Entro no meu carro e deixo minhas coisas no banco do carona. Dou um suspiro alto. A sensação de empoderamento acaba aqui. Agora só me sinto desempregada. Droga. Talvez fosse melhor só deixar aquela merda daquela criança estagiária ganhar o dia. O lugar pagava bem. Eu até consegui morar na Tijuca.
Não. Eu tenho que pensar em mim. Valorizar sempre a sua integridade mental, é o meu lema. Começo a me questionar se seria a melhor maneira de mantê-la, porém. Bem, eu sempre mantinha fundos pra caso algo acontecer, de qualquer forma. Só não achava que teria que usar elas tão cedo na vida.
-Que merda de sociedade.-eu digo, tirando os saltos que machucaram meus pés. Nota mental: nunca mais usar aquelas coisas. E dando a partida no meu Prius preto, jogo eles no Audi de Marcos que estava a duas vagas de distância. O alarme começa a tocar e a porta do motorista fica um pouco amassada. Ter trinta e cinco anos não tornava ninguém adulto e eu tinha plena noção disso.-Tchau, Divarsidade.
Dirijo pelas ruas da cidade com o meu carro e faço um desvio do caminho de casa, parando no barzinho mais próximo, sujo e com cara de antigo no meio do Centro da Cidade, com poucas pessoas ás sete horas da noite.

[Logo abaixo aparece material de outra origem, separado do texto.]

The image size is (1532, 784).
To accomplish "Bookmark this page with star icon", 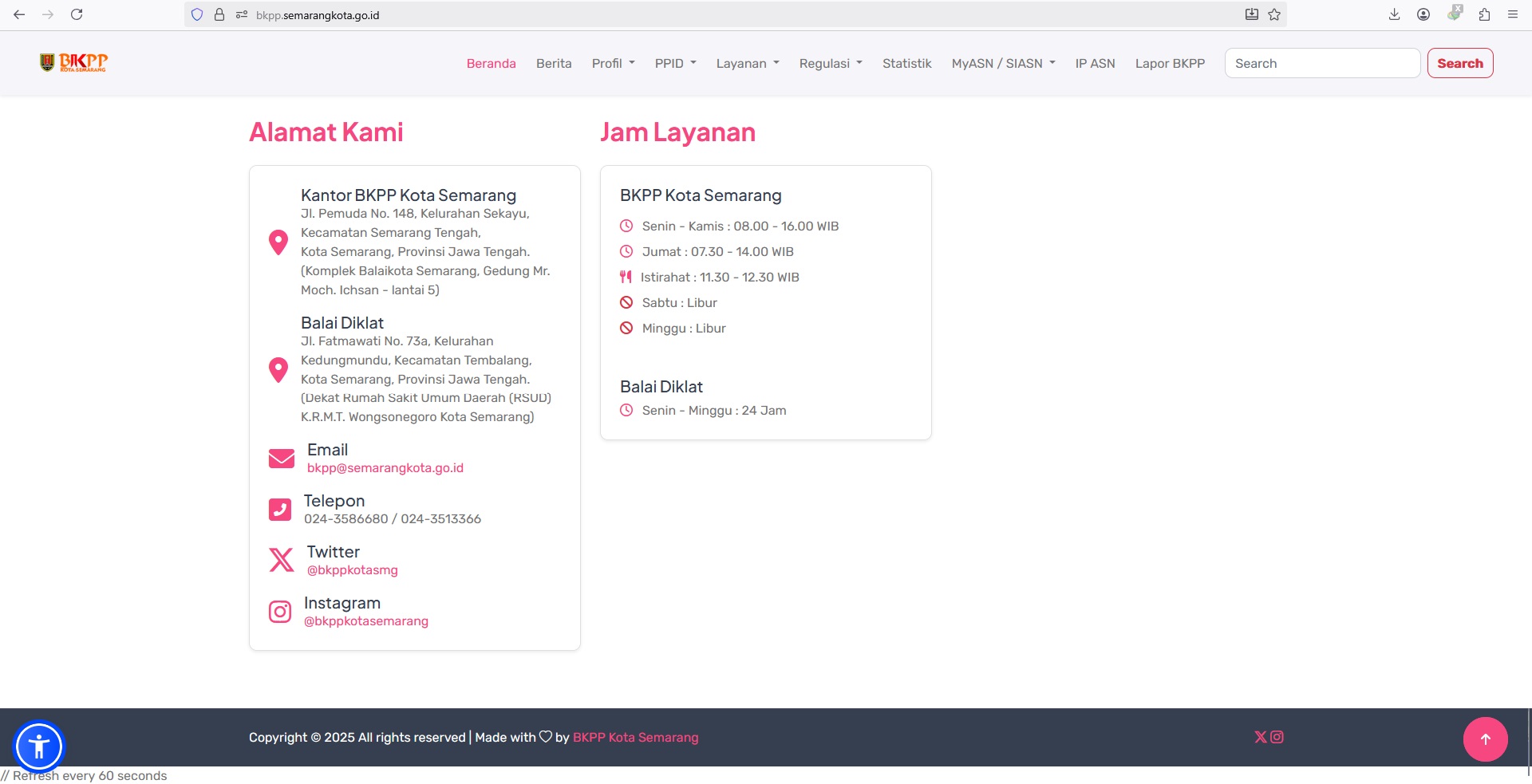I will [x=1274, y=14].
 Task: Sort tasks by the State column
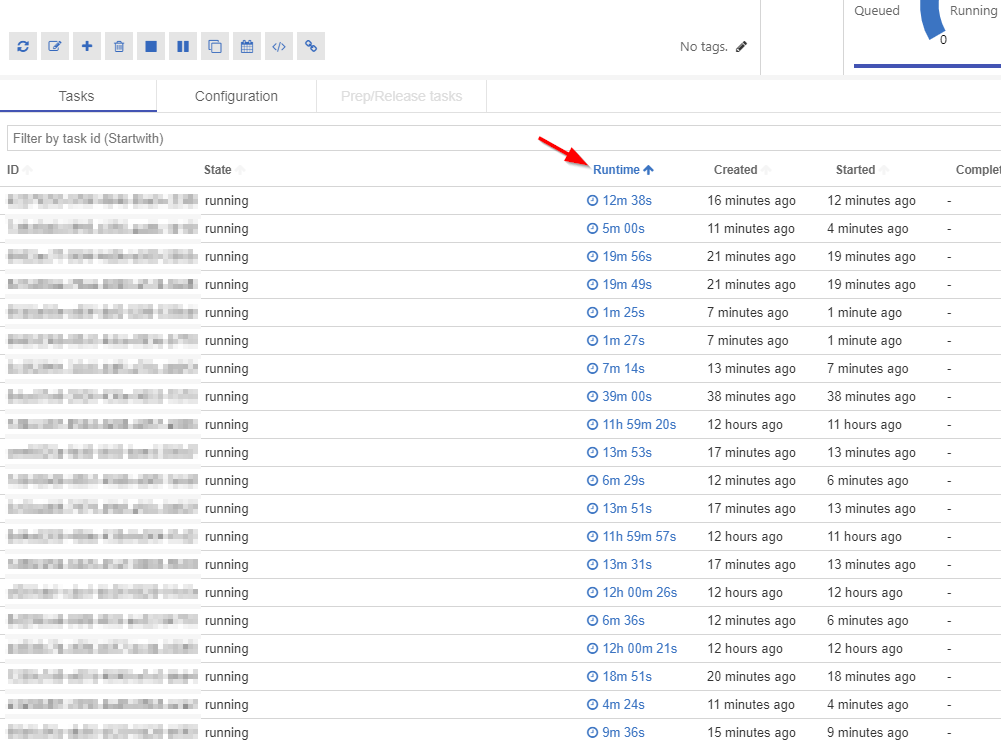[216, 169]
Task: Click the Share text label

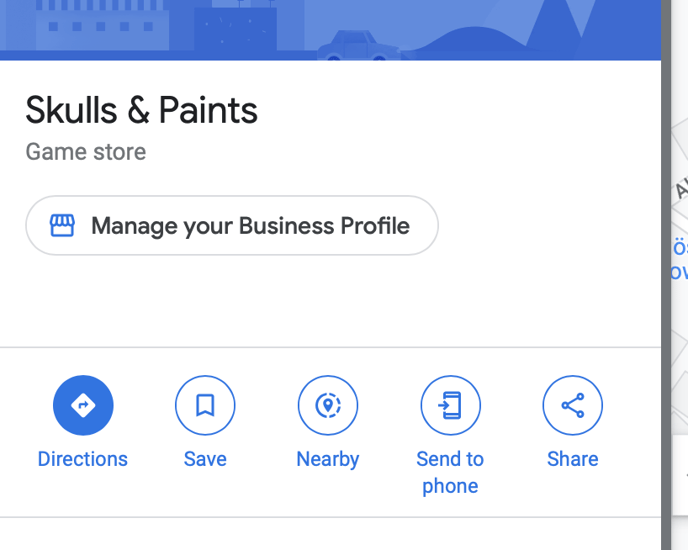Action: (x=573, y=459)
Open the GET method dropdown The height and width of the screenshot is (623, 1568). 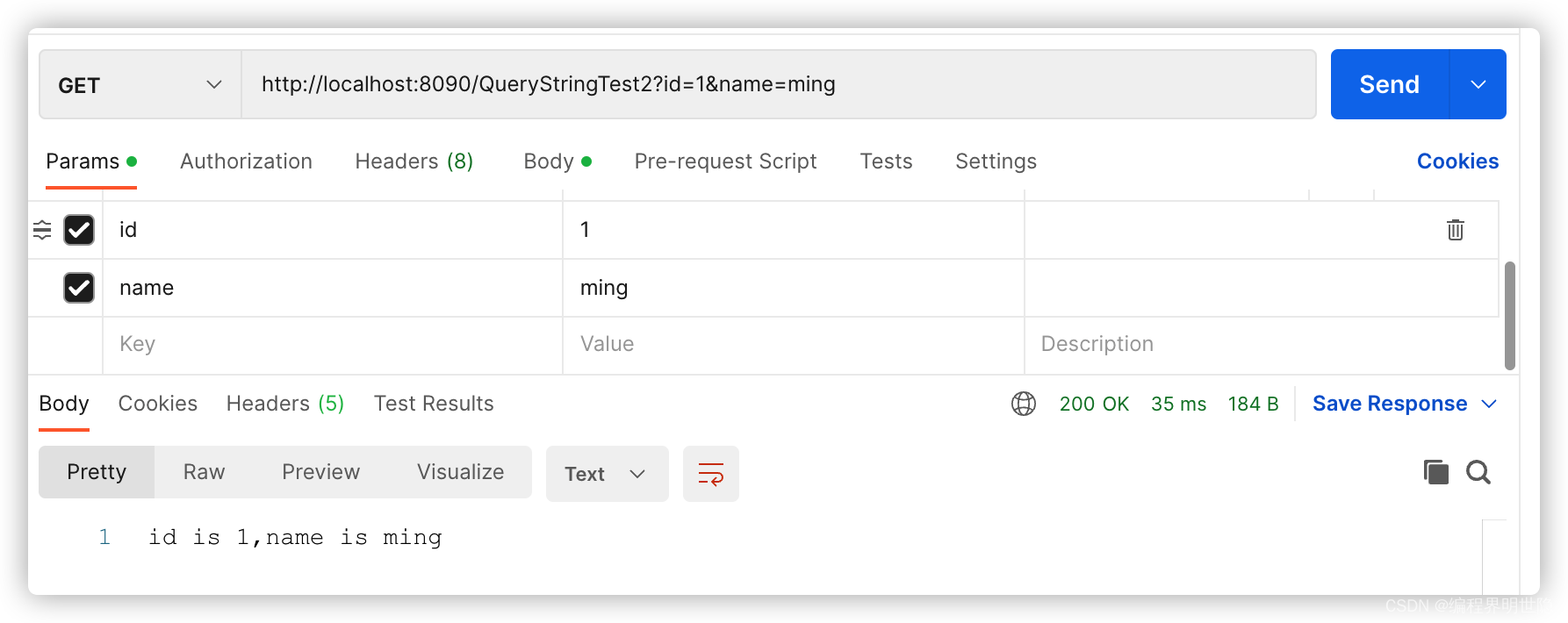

Sento no balcão vazio e o barman olha pra mim estranhando uma moça descalça no seu pé sujo. Eu estou estranhando também.
-Cinquenta e um.- Eu digo, olhando pra ele de maneira direta e nem um pouco aberta para discussão.
Não deveria fazer aquilo, eu tava dirigindo. Mas eu não me importava com muita coisa mais. O meu emprego era tudo o que eu tinha. Meu pai morreu, minha mãe me abandonou quando eu tinha cinco anos e não tinha nenhum outro membro da família. Sem falar de qualquer outro tipo de relacionamento. O mais próximo de amigas eram as meninas que eu tinha colocado na rua comigo hoje mais cedo.
Sou um ser humano ótimo.
Meu pai tava certo. Às vezes álcool é a solução mais rápida pra esquecer os problemas da vida mesmo.